Young Students Program Robots and Computer Games at This Year’s Girls Who Code Summer Camp

On a recent afternoon at the Roux Institute campus in Portland, ME, three adults tried in vain to beat a computer game created by a 13-year-old named Mayu. The objective was simple: You have three tries to correctly guess a number between 1-10. If you guessed incorrectly, the game prompted you to try again. Despite the best efforts put forth by each player, Mayu’s game outsmarted all. The number to guess was 10.

Mayu, a student from Windham, created the game as way to experiment with the programming language Python during her time at the Girls Who Code summer camp held at Northeastern University’s the Roux Institute this August. The week-long camp, which welcomes middle and high school students, introduces participants to the basics of coding and the world of tech in general. Students received instruction in programming, participated in team building exercises, and heard from daily guest speakers who spoke about their experiences as women working in tech.

Amelia, a student from Portland, said one of her favorite moments of the program was when the group went next door to WEX to hear from their Women in Tech team. She said it gave her some ideas of what type of career she might pursue someday.

Kayleigh, another student from Portland, was also inspired by the guest speakers who spoke about their jobs in computer science. “I’d really like to work in software someday,” she said. “Or maybe biomedical engineering.” Both Amelia and Kayleigh started learning code through programs at their school, but camps like this help broaden their skillsets and keep them engaged in the practice.

On the final day of the camp, students presented their final projects, which included programmable robotic Lego vehicles and micro:bits – small, pocket-sized computers that students can program to create simple games. The students programmed their projects using block-based coding, an introductory coding language that allows users to pull code in and alter it rather than writing it from scratch. The language serves as a gateway to more complex programming languages, which several students said they were eager to learn.

“I’m just a beginner,” Aamira, a student from Portland, stressed. “But I want to keep learning. I’ve always wanted to make my own video game, and I thought this camp might help me start. I want to learn JavaScript next.”

Aamira showed off a robotic transportation vehicle she had built during the camp. She programmed the vehicle to run for ten seconds, stop, open and close its door, and then resume running.

Other participants were also interested in the prospect of someday creating their own video game, like 12-year-old Sydney, also from Portland, who had programmed her micro:bit device to play a best-of-three game of Rock, Paper, Scissors with whoever was using it.

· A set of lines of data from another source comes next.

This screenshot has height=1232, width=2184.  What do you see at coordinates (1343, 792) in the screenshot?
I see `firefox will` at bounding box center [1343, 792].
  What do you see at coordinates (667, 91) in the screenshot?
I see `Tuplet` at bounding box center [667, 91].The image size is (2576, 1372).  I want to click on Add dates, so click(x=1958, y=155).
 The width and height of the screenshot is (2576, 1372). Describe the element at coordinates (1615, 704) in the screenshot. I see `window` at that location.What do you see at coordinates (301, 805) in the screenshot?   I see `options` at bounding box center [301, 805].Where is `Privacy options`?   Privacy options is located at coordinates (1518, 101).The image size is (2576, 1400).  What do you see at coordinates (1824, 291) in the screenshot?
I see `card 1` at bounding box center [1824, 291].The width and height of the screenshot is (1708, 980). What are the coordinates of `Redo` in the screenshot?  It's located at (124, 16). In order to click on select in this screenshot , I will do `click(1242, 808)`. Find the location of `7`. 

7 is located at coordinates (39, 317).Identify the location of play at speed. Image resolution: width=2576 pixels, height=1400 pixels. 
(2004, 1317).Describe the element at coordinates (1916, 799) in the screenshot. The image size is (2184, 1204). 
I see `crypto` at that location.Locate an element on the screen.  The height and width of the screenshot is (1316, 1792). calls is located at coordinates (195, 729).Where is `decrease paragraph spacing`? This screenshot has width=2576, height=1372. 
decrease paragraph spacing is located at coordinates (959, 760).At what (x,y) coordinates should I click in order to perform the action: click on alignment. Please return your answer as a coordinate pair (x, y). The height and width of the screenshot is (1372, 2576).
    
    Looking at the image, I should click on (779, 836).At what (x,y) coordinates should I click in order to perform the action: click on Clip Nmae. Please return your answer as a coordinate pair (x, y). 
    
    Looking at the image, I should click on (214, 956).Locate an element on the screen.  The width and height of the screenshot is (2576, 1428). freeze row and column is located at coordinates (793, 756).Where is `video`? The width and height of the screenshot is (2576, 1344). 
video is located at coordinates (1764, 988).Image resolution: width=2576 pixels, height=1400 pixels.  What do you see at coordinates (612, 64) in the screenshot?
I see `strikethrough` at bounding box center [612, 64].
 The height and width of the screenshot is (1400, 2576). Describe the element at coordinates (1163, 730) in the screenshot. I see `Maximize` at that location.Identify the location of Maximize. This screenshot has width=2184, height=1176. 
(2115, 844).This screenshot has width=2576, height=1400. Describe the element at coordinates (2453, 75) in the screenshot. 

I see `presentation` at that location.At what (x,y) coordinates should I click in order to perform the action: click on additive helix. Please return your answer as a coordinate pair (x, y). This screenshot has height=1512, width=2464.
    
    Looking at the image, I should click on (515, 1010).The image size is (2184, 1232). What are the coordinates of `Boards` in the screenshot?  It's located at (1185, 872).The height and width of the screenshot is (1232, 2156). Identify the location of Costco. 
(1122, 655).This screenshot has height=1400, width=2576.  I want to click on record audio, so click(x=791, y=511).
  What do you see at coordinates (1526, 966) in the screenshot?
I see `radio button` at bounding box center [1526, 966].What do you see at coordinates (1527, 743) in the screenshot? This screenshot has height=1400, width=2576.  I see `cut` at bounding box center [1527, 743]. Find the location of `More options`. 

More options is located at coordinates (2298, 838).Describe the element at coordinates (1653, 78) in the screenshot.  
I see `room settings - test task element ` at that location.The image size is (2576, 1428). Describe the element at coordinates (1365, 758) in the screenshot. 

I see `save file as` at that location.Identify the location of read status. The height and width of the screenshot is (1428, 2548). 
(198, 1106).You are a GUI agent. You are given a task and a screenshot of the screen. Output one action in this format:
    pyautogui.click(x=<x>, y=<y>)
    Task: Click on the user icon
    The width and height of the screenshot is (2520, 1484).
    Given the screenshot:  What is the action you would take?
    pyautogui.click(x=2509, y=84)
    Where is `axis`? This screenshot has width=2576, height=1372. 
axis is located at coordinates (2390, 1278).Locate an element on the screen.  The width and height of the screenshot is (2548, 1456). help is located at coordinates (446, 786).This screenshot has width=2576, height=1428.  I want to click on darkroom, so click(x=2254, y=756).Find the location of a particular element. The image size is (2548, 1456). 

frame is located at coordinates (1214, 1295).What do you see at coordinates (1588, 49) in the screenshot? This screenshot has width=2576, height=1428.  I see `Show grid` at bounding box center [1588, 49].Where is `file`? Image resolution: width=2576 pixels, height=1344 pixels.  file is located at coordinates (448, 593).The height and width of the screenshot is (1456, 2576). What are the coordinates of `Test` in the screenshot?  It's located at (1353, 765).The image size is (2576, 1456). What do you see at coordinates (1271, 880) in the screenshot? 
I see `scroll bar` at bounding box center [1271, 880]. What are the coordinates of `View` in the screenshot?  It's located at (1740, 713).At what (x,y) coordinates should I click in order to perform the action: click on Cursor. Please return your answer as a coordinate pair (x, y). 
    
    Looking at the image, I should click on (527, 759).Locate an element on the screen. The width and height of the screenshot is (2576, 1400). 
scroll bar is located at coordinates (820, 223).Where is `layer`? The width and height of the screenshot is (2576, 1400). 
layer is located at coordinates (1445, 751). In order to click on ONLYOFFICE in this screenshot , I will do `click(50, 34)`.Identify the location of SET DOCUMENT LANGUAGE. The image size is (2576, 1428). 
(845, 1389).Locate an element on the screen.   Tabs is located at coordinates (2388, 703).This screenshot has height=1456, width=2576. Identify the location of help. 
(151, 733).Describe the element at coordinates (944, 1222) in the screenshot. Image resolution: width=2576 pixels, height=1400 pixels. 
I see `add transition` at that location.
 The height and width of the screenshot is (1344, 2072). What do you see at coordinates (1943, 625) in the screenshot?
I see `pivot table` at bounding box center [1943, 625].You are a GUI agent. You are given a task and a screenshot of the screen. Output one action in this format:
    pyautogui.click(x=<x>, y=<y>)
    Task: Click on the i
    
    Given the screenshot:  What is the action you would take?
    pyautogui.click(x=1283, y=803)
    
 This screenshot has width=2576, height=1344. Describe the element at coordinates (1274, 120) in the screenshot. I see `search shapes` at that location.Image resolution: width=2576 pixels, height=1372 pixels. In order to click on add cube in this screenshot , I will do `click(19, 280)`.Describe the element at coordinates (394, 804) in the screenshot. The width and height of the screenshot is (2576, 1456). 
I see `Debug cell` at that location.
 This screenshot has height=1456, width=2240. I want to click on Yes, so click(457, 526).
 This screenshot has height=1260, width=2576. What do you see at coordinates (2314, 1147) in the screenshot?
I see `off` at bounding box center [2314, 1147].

“I’m good at coding. I like coding,” said Sydney. She first began experimenting with coding on Scratch, an online coding community for kids. She’s already started working on building her own video game.

Amelia from Scarborough merged her love of Pokémon with her interest in coding by programming her micro:bit to randomly generate a Pokémon character, then ask the user to perform different functions in order to “catch” the Pokémon. Amelia also built a robotic Lego car, which she enjoyed iterating on until its wheel-speed was to her liking. She sees a future where robotic vehicles can help business owners.

“Something like this could help small businesses deliver to nearby places,” Amelia said.

Lindsay Jamieson, the lead facilitator of the camp and a teaching professor of computer science at the Roux Institute, stressed how important it is to make coding accessible to everyone.

“By normalizing coding for female and nonbinary students, we have a better chance of them identifying coding as something they want to do in high school and college. When we expand the base of people who code, we gain access to ideas and thought processes that aren’t available when coding teams are homogenous.”

Angela Oechslie is the program director of Project>Login, the signature program from Educate Maine that acts as Maine’s community partner for the nationally based Girls Who Code Program. Project>Login partners with schools and organizations around the state to set up Girls Who Code clubs and camps; the camp at the Roux Institute was one of seven held in Maine this summer.

Oechslie says she has already seen tremendous impact from the program in the past few years. “Maine went from having just four moderately active [Girls Who Code] clubs to over 25 active clubs with 43 trained facilitators,” she said, and she doesn’t see things slowing down anytime soon.

Oechslie hopes to launch 15 new Girls Who Code clubs around Maine this fall and winter. These clubs are often started by students who participate in one of the Girls Who Code summer camps and become inspired to set up a club at their school. Next summer, Project>Login will run Girls Who Code camps in each of Maine’s 16 counties, thanks to the program’s growing partnership model.

Jamieson and Roux project manager Alicia Jalbert are both eager to continue their partnership with program. “We want to build out our capacity here, involving more Roux faculty and departments. We want Girls Who Code to become one of our signature programs here at the Roux Institute,” Jalbert said.